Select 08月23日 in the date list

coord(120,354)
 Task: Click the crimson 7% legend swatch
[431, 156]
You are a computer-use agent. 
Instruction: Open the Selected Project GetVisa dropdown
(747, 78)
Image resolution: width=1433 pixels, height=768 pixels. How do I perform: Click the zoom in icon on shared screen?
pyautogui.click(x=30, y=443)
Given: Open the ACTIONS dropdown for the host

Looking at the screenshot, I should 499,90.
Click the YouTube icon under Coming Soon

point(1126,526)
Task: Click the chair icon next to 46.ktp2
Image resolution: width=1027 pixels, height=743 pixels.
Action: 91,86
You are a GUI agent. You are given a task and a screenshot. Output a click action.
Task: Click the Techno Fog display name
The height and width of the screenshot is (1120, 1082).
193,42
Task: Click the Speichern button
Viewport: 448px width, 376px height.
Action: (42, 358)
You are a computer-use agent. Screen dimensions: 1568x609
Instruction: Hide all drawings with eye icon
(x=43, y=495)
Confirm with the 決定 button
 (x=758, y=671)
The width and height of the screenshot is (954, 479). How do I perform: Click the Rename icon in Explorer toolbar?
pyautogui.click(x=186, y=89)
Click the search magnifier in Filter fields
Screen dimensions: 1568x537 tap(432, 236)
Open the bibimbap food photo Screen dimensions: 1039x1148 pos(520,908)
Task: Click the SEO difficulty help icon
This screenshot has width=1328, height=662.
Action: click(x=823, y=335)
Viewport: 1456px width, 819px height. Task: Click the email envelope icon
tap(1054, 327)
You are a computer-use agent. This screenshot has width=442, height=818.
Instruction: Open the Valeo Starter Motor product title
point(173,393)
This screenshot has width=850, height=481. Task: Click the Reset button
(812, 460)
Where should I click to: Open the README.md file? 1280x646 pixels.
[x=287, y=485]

_ _ _

## WORK ORDER
All lines from the one with "Instruction: Open the Valeo" through the end of the data must be repeated exactly, and nothing else may be repeated.

## ANSWER TO THIS PROBLEM
Instruction: Open the Valeo Starter Motor product title
point(173,393)
This screenshot has width=850, height=481. Task: Click the Reset button
(812, 460)
Where should I click to: Open the README.md file? 1280x646 pixels.
[x=287, y=485]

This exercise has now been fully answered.